Friday, 29 April 2011

The Seed of David Triptych - Dante Gabriel Rossetti


Llandaff Cathedral is a few minutes drive from where I live in Cardiff, so I have finally had a closer look at Rossetti’s triptych called “The Seed of David”.  It was commissioned in 1856 as a backdrop for the altar but was moved to safe storage during the war, which was just as well as the cathedral was severely damaged by a German landmine.

The triptych is found behind wrought iron railings in a small chapel to the left as you enter the main door. There was once a stern notice forbidding photography but this has now gone and the cathedral staff were happy for me to take some pictures.

As far as I can tell the work has only left the cathedral in 2003/4, when it was the centrepiece of a touring exhibition of Rossetti’s works which were displayed in Liverpool and Amsterdam.

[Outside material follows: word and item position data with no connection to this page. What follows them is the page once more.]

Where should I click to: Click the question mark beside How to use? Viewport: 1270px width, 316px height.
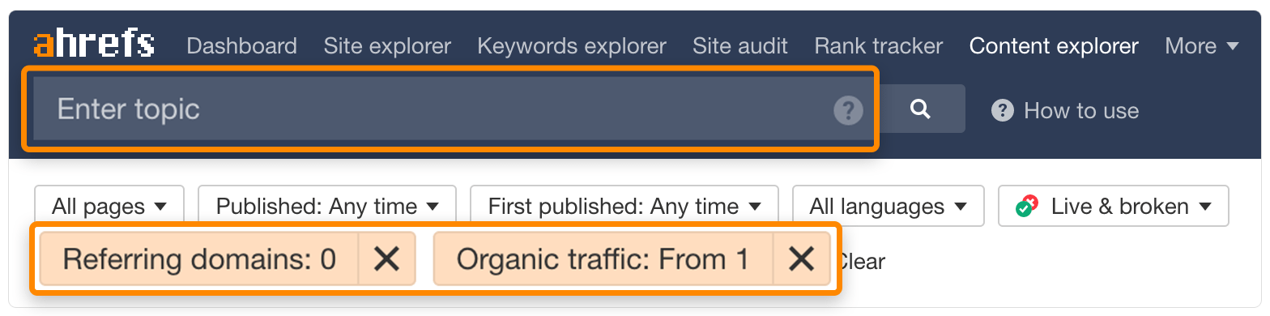(1003, 110)
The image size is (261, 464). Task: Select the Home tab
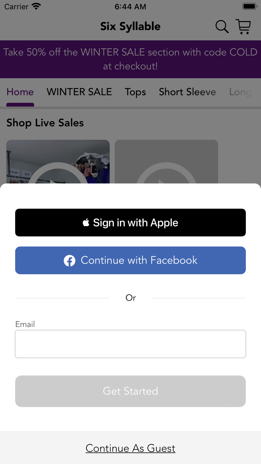click(x=20, y=92)
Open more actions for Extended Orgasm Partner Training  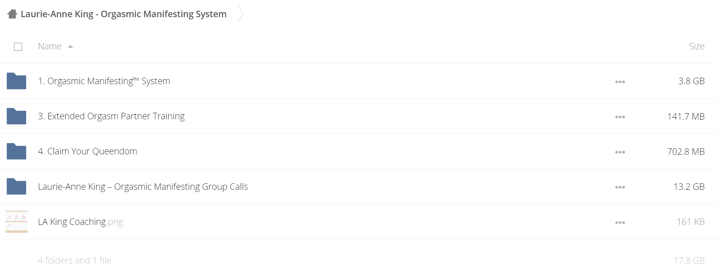(620, 117)
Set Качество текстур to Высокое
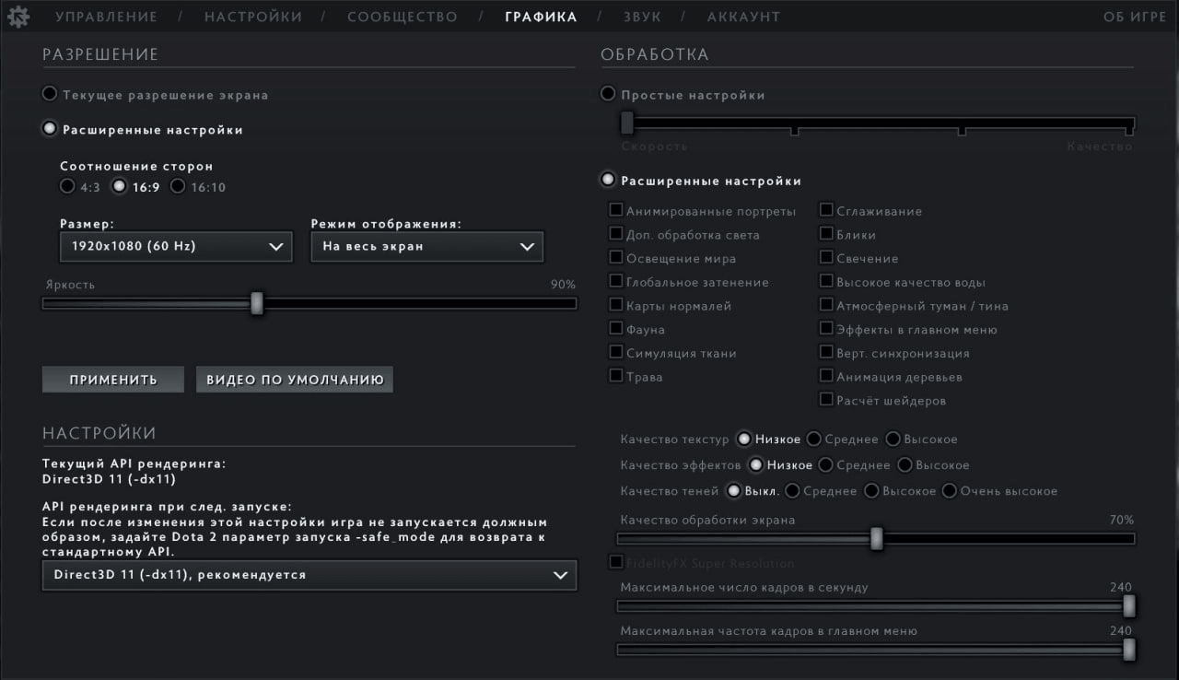Image resolution: width=1179 pixels, height=680 pixels. pos(893,440)
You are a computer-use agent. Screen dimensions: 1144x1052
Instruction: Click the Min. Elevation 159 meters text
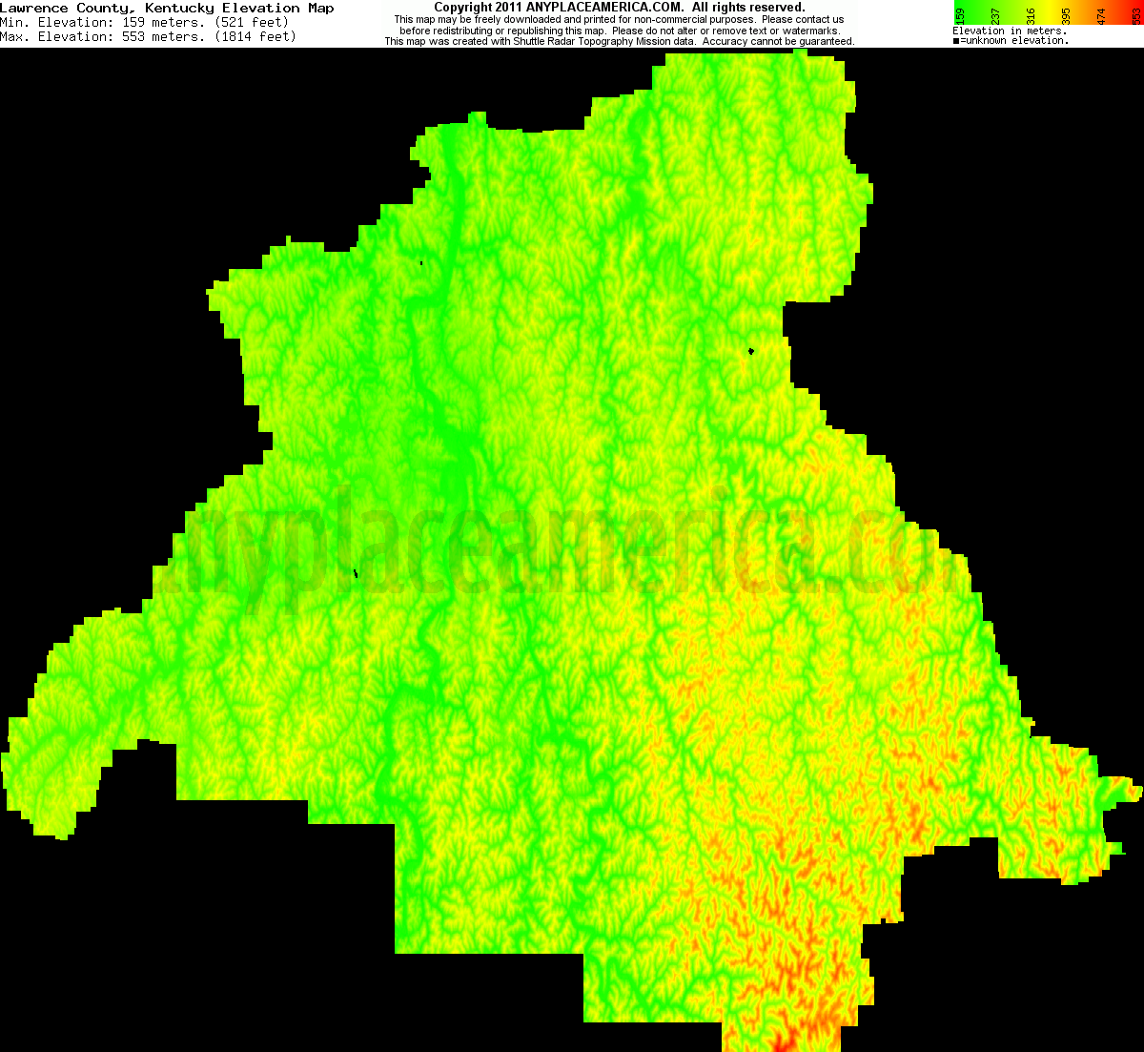tap(143, 22)
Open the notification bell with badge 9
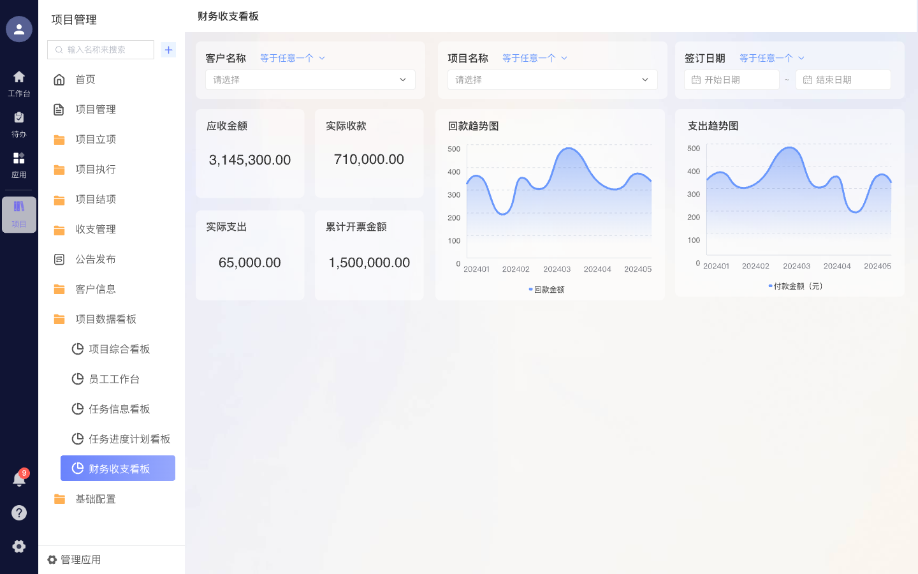This screenshot has height=574, width=918. (x=19, y=479)
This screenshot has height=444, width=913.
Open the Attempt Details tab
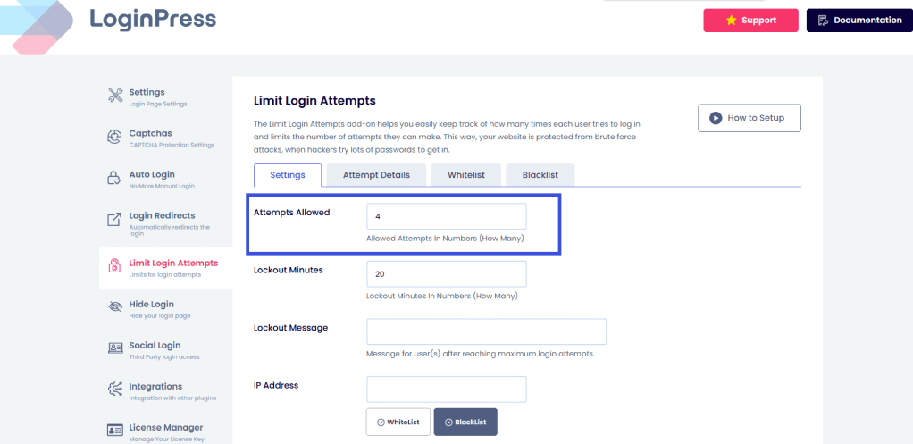pos(376,175)
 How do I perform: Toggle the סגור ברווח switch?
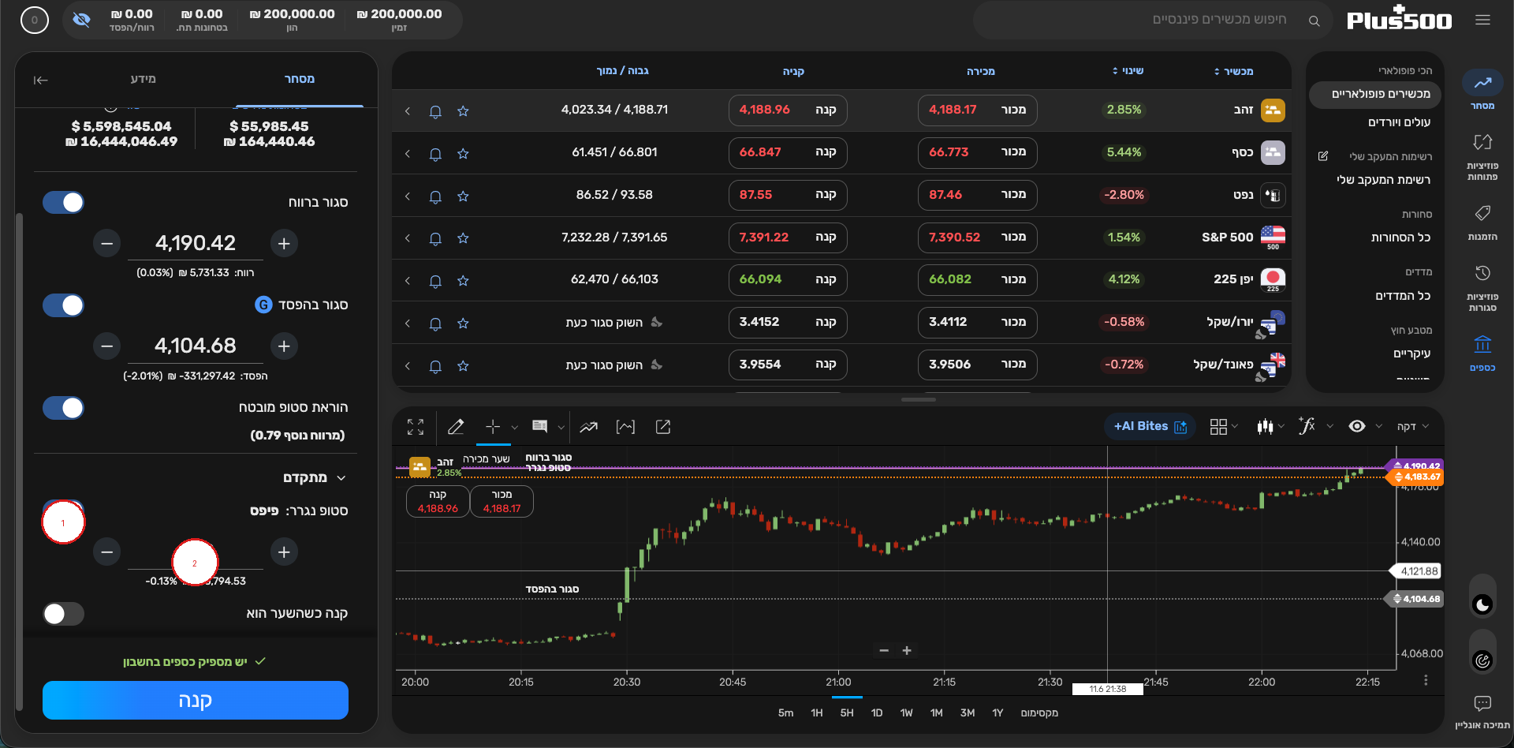pos(63,203)
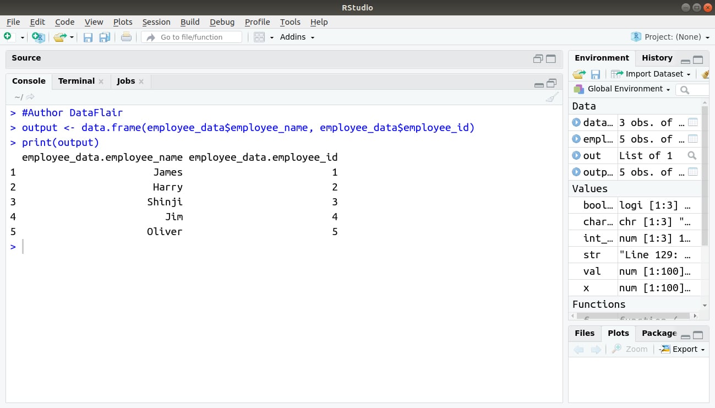Image resolution: width=715 pixels, height=408 pixels.
Task: Expand the outp… data frame entry
Action: pos(576,172)
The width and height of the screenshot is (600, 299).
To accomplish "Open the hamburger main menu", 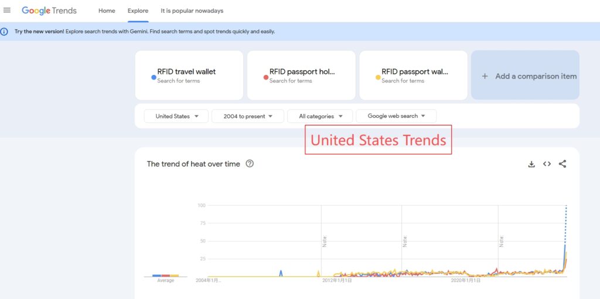I will [7, 10].
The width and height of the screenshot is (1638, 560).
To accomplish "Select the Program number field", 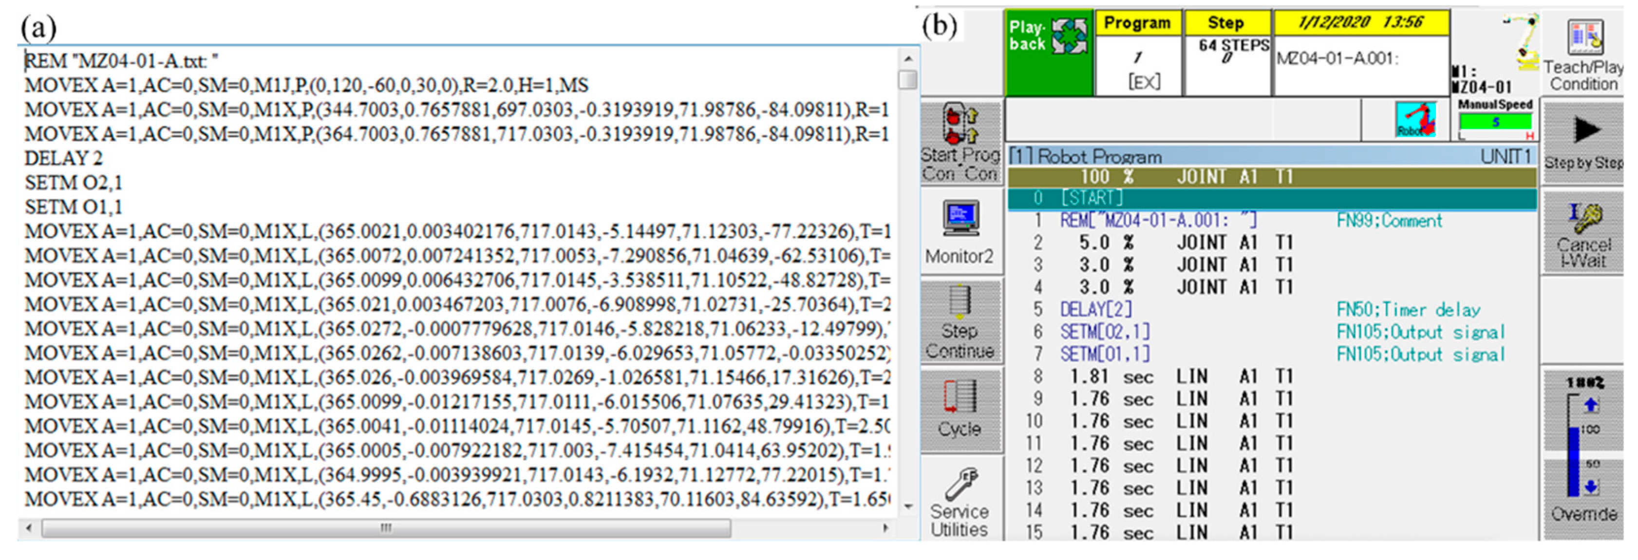I will tap(1138, 64).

The centre panel is an Adoration of the Magi, with David to the left as a young boy and on the right as a king. Rossetti wrote a letter to Charles Eliot Norton  in 1858 when he was working on the triptych, saying he was planning to paint "the Nativity; for the side pieces to which I have David as Shepherd and David as King — the ancestor of Christ, embodying in his own person the shepherd and king who are seen worshipping in the Nativity".

William Morris posed for David as a young man and Jane Morris was of course Rossetti’s only choice for the model for the Virgin Mary in the central nativity panel.